FDIs into Africa rise $32b on oil, metals exports – World Bank

Foreign Direct Investments (FDIs) into Africa as at the end of 2010 were $32 billion, the World Bank says.

According to the World Bank, inflows of FDIs to the continent increased by 6% from 2008 due to price increases of commodities such as metal, oil and mineral exports.

“The external drivers of growth in 2010 included  increased commodity prices — particularly for metal, mineral and oil exporters; increased inflows of foreign direct investment – the region attracted $32billion  in FDI in 2010, a 6 percent increase from 2008”, Dr. Ngozi Okonjo-Iweala, Managing Director, World Bank said in a speech she delivered at the MIT-Sloan School Africa Business Conference, in the US recently.

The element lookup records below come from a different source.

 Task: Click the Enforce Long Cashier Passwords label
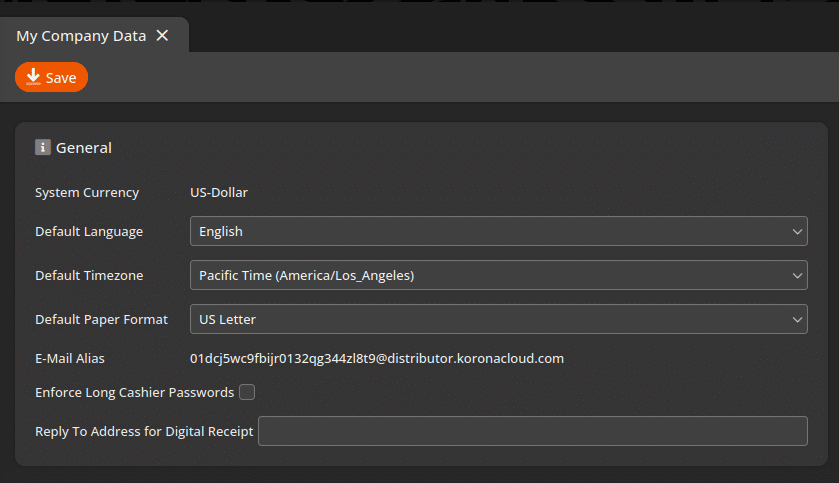click(x=134, y=393)
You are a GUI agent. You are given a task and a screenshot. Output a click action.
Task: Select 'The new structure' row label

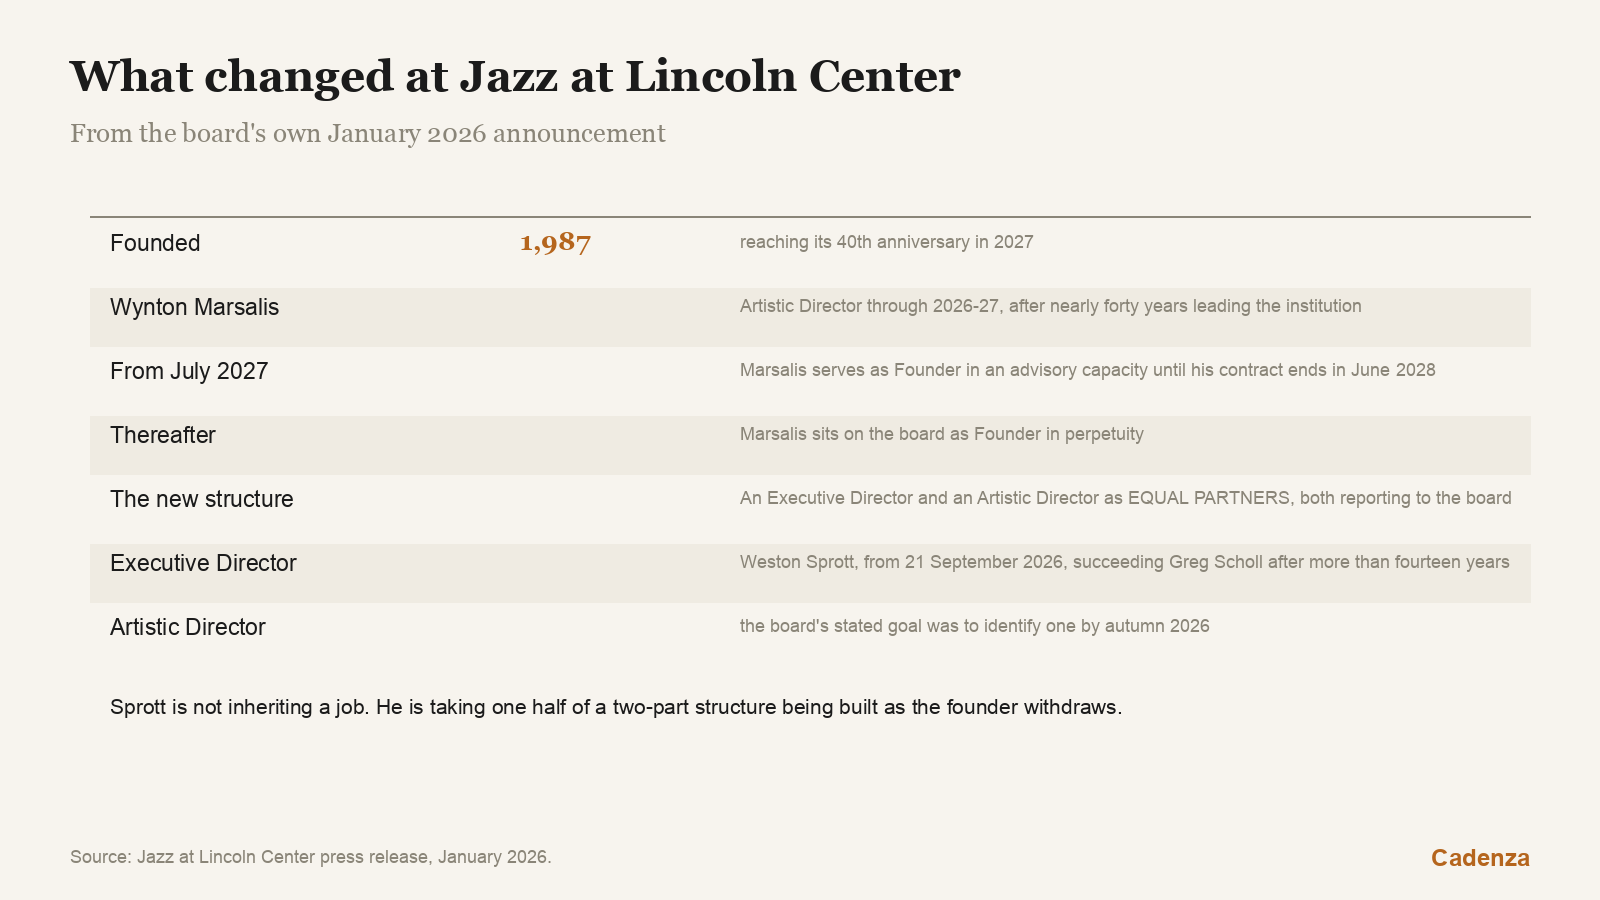tap(202, 499)
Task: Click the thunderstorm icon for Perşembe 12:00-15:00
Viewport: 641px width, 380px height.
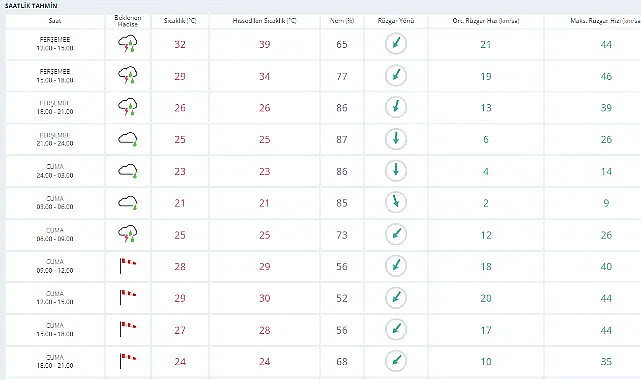Action: coord(128,44)
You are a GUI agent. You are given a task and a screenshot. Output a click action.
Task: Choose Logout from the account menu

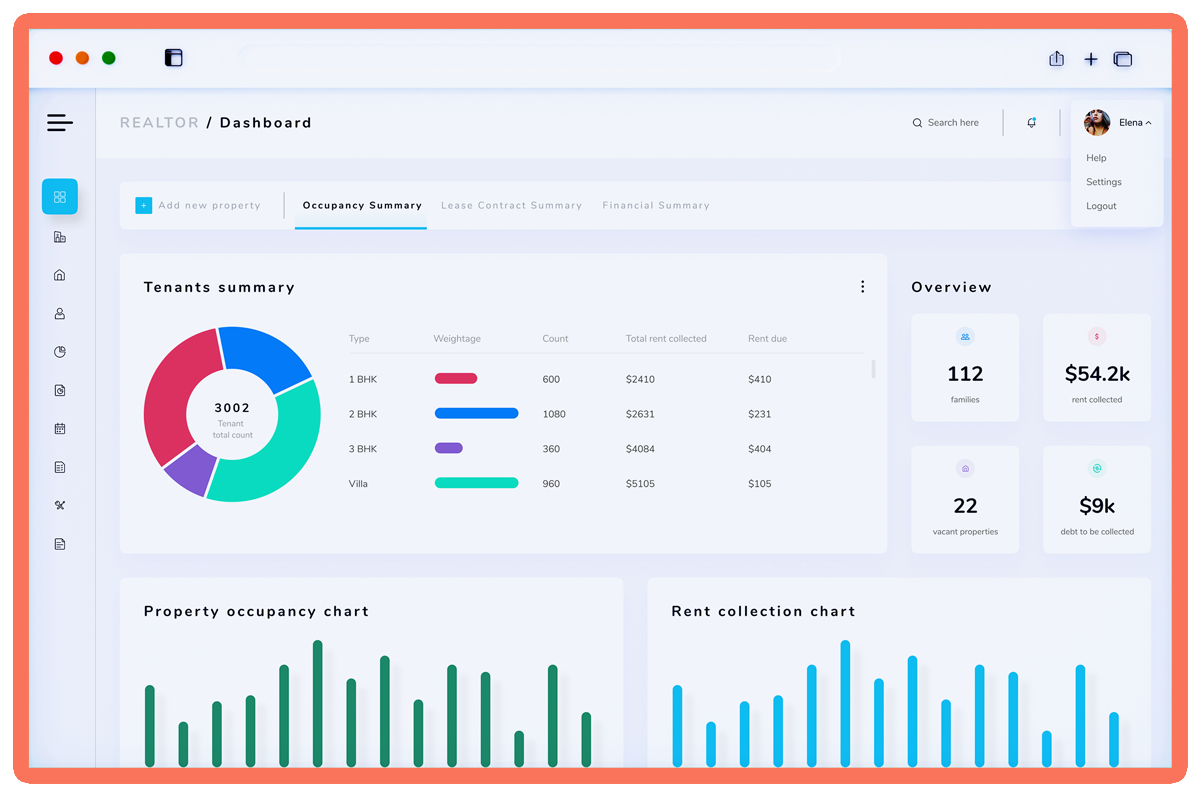click(1100, 205)
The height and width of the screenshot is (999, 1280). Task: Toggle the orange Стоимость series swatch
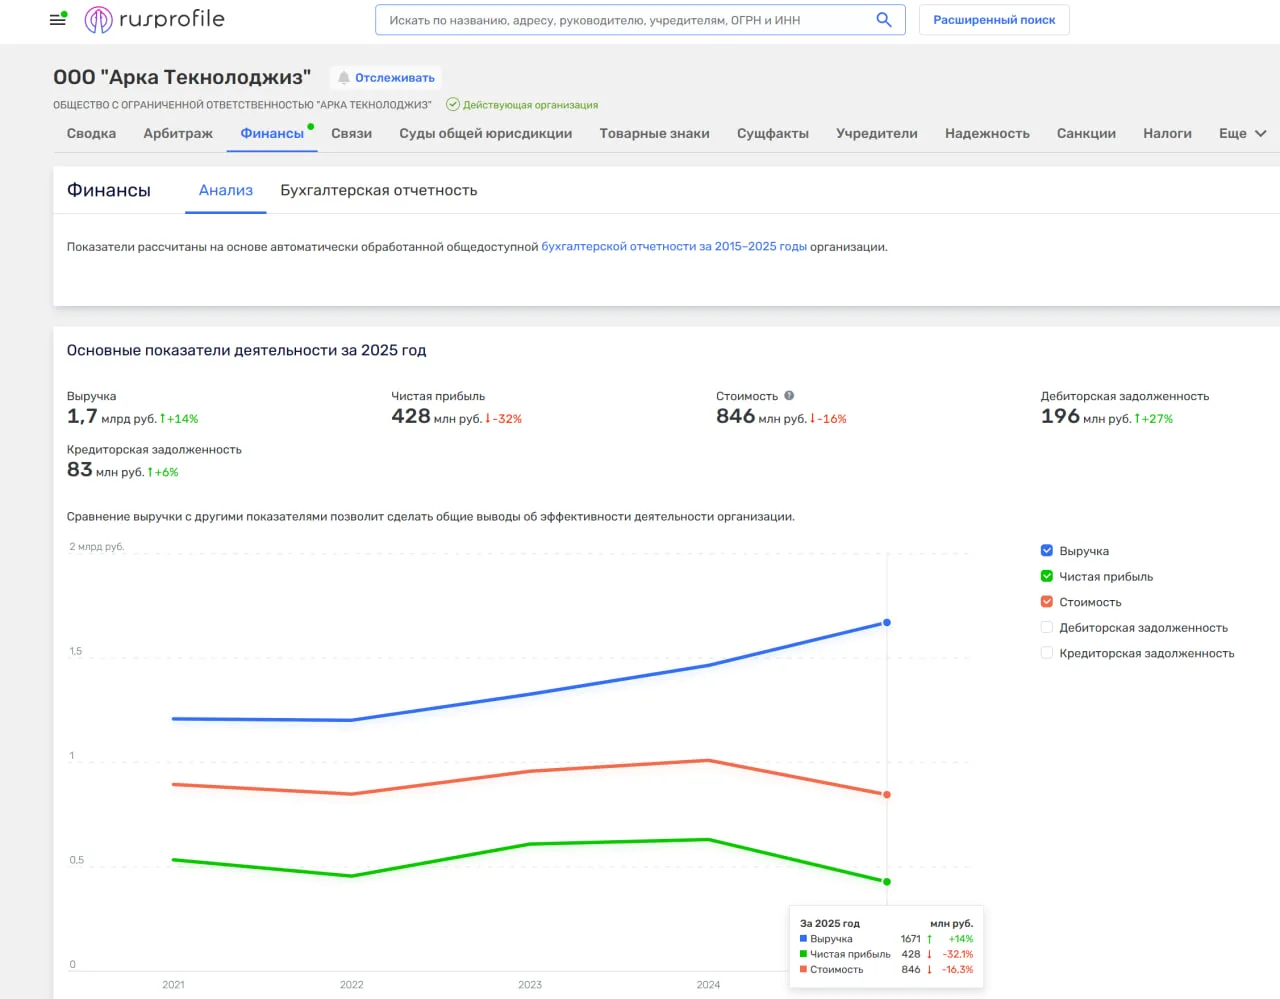point(1047,602)
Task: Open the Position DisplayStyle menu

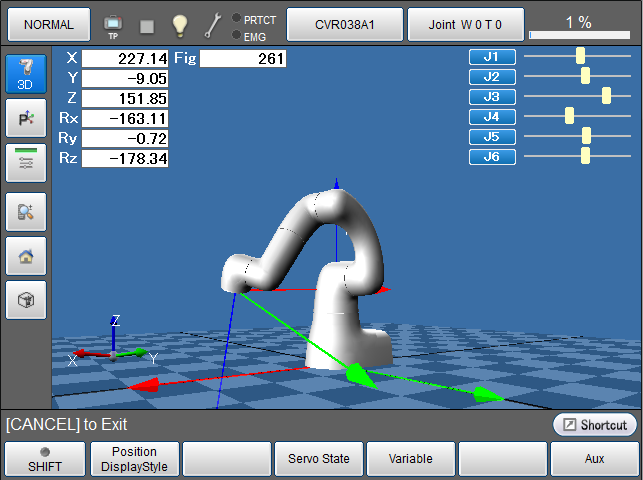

In Ghana, inflows of FDIs as at early December 2010 were estimated at over $1.3 billion of which the oil sector accounted for a significant portion – $550 million, the Bank of Ghana said at its last Monetary Policy Committee (MPC) meeting on December 10, 2010.

Dr Okonjo-Iweala also indicated in her speech that sub Sahara Africa’s gross domestic product (GDP) was 4.7% in 2010 as against 1.3% in 2009.

“Growth in Sub Saharan Africa rebounded strongly in 2010 with its GDP estimated to have expanded by 4.7 percent in 2010, up from the 1.3 percent growth recorded in 2009 and just shy of its pre-crisis average growth of 5%”, she indicated.

Despite the struggling of global economy to fully recover, the World Bank however expects growth in Africa to remain strong in 2011 and 2012 with 5.3% and 5.5% respectively, “making Sub-Saharan Africa excluding South Africa, one of the fastest growing regions.”